Alberta Association of Nurses’ new CEO looks to the future of nursing
Annjanette Ridsdale-Weddell’s association with the nursing profession started early. When the Indigenous nurse was about three years old, she recalls, she ate some rat poison on her family’s ranch in Saskatchewan! She recalls the nurse who attended to her in a white uniform with black stripes on her nursing cap. “I still remember her calm presence. They had to keep me overnight and she was on the evening shift. She just babied me.” Evidently, Ridsdale-Weddell’s positive impression of the nursing profession stuck with her.
Today, Ridsdale-Weddell – “call me Annj!’ – is CEO of the Alberta Association of Nurses, the advocacy organization for all regulated nurses created in 2022 when the College and Association of Registered Nurses of Alberta was restructured to become the College of Registered Nurses of Alberta.
The goal of the new association is to represent the interests of Registered Nurses, Registered Psychiatric Nurses, Licensed Practical Nurses, Nurse Practitioners, nursing students and retired nurses in the province. This presents some challenges, Ridsdale-Weddell explained, in part because membership is voluntary. Hired as AAN’s second CEO at the start of this year, she says encouraging and assisting professional development for nurses is among her principal goals for the organization. “If I can help nurses at the bedside of any designation in any way, that’s going to be my goal.”

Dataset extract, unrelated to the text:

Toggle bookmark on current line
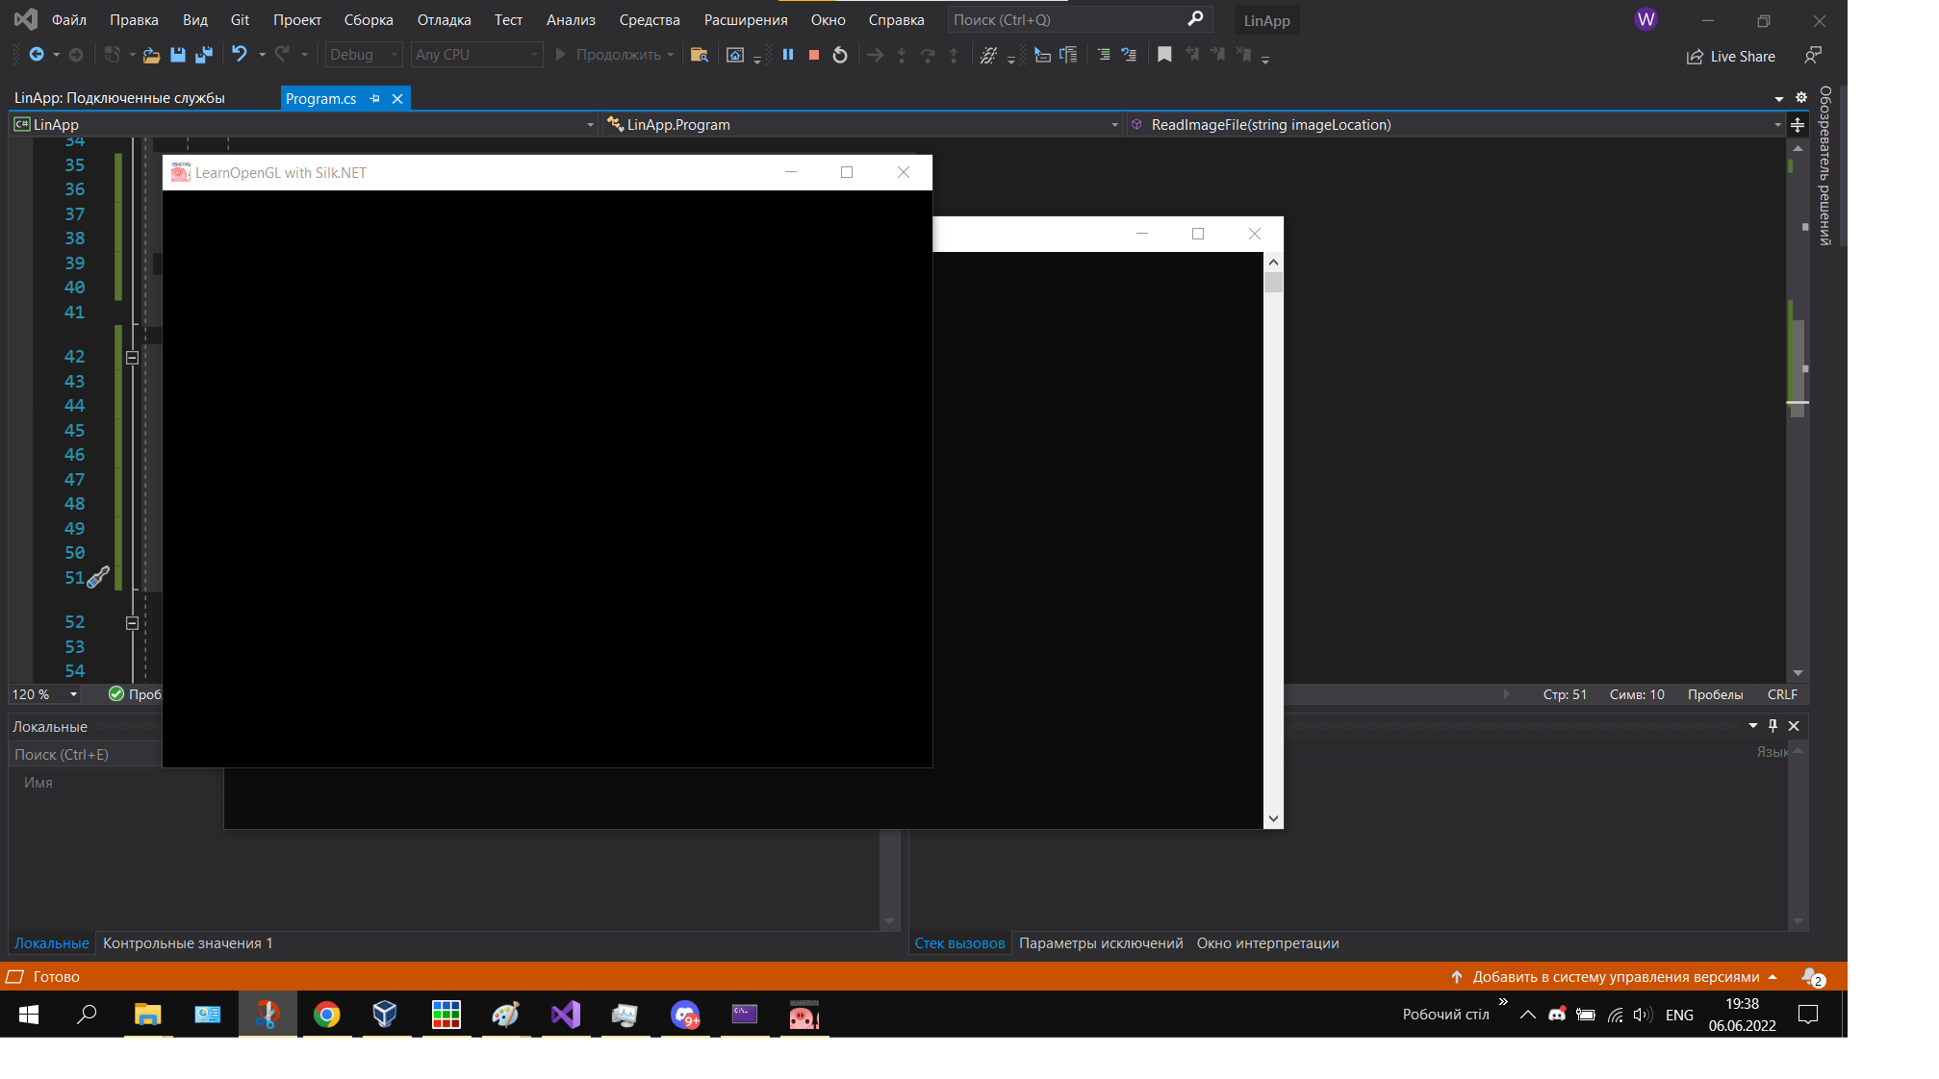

Ridsdale-Weddell seems well qualified for that role. She graduated with a Registered Nursing diploma from the Saskatchewan Institute of Arts Science and Technology in 1988, completed a BScN at the University of Alberta in 2012, an MBA from the Australian Institute of Business in 2018, and is now in the process of wrapping up a Doctor of Nursing degree at the University of Calgary. Over the years since 1988, mostly spent in Alberta, Ridsdale-Weddell has filled such roles as an educator for Alberta Health Services, various director positions for the government of Alberta, Registered Nurse employed by the NHL, and a program manager at Covenant Health. She continues in a front-line nursing role and is a member of UNA. “I’m representing the voice of nurses, and I really need to understand their work life and what they’re faced with,” she says.
While different regulated nursing professions are often represented by different bargaining agents, Ridsdale-Weddell notes, “it’s important that we stand together” in a profession that’s constantly facing change, not always for the better. “What worries me is that the working environment is so unhealthy right now.”
The good news, she says, is that “nurses know what we need to do.” Thus, part of her job is to advocate to government to listen to what nurses have to say. “Nurses can tell us how to fix this. So I’m encouraged by that. But the thing that has kept me awake at night is the state of the working environment that nurses are trying to work in.”
Her advice for new nurses? “If you’re not a union member, join the union. If you’re not an association member, join the association. We’re the ones who are making sure that the voice of nurses is being heard. If you have a nurse at the decision table, you have the voice of patients and families there too.”
“Nurses are the heartbeat of health care,” Ridsdale-Weddell concludes. “Have some pride in that! It’s an incredibly difficult but meaningful job.”